Karşıtına dönmek; reddettiği tarafın yöntemini, kavramlarını esas almaktır. Yöntem değişince sonuç da değişir. Karşıtına dönen, kendi müktesebatında olmayan kavram, tanım, kimlik, düşünme biçimini esas alır ve bu bir etki-tepki sürecidir. Etki-tepki; şiddete şiddet ile yanlışa yanlış ile cevap vermenin adıdır. Karşıtına dönmek mürted olmak değildir; ama karşıtına dönen ‘giderayak’ karşıtı ile batıl dinde buluşur. “Bir şeyi siz nasıl tanımlarsanız o sizi tanımlar hale gelir.”

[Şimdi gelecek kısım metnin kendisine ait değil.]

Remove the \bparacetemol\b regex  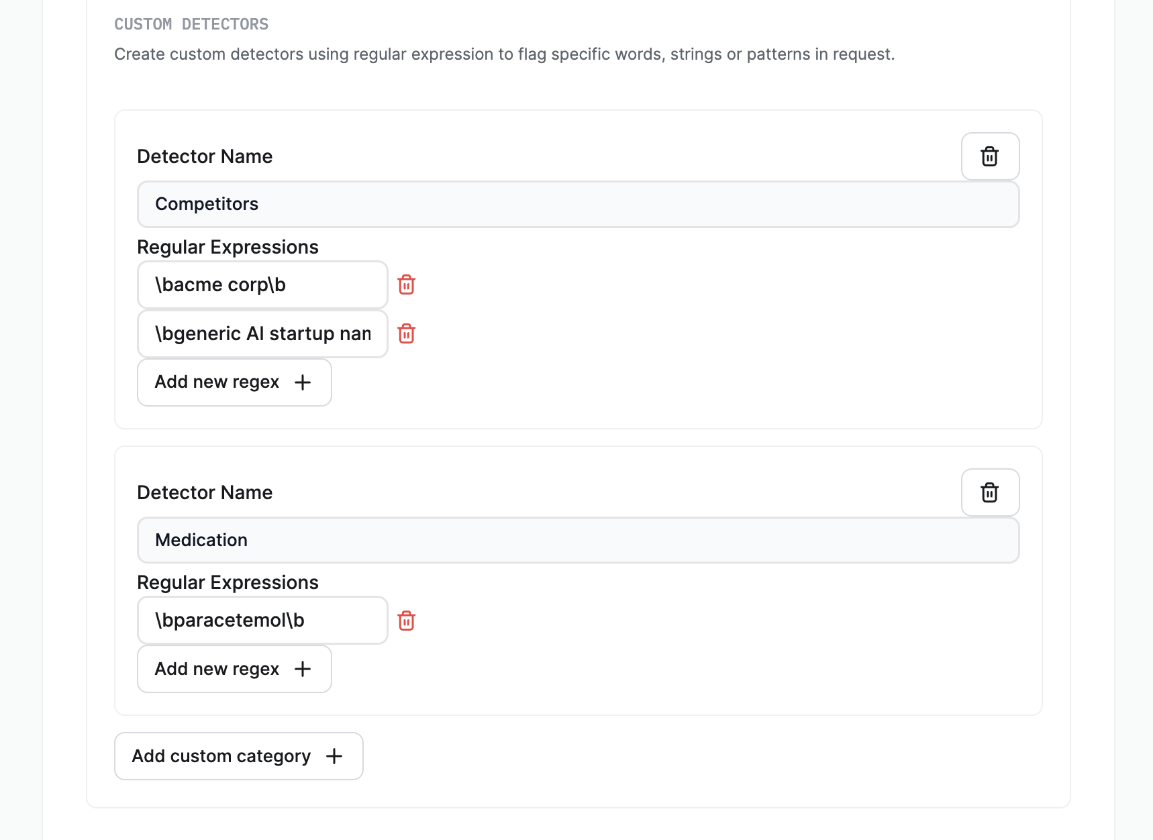tap(406, 621)
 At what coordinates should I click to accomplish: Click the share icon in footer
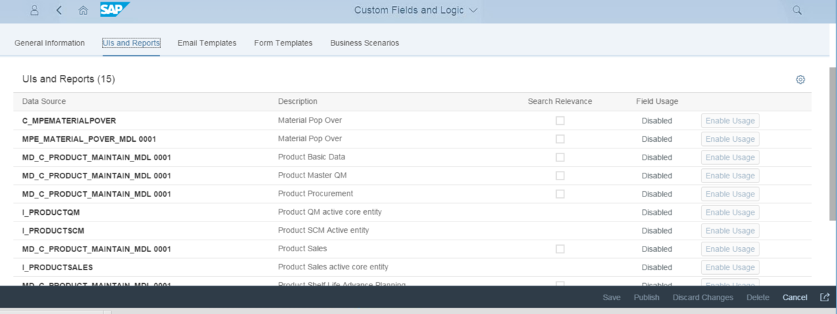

   “Klişelerin Diktatörlüğü” başlıklı kitaba iki hamle ile ulaşılır. Kitabın ‘klişe’ dediği kelimelerin tamamı kavramdır ve yedi düvelin dini bu kavramlardır. Kitabın adı, “kavramların diktatörlüğü” olmalıydı. Çünkü ‘klişe’ dediği kelimelerin hepsi kavramdır. Din, dil, düşünce ve kimliğe temel teşkil eden kelime kavramdır. Kitabın kapağından bazı kavramlar: Çağdaş, tüketim, akılcı, özgürlük, hümanizma, modern, demokrasi, kalkınma, rasyonel, eşitlik, feminizm, özgürlük, moda vs. Kitabın kapağında olmayan ama bu kavram takımının devamı olduğu herkesin malumu olan; kültür, ideoloji, muhafazakârlık, felsefe, tanrı, kadın/insan hakları vs. diye devam eden onlarca kavramlar batının düşüncesinin ve dininin temelidir. Karşıtının kavramını alan karşıtının kılıcını çalar.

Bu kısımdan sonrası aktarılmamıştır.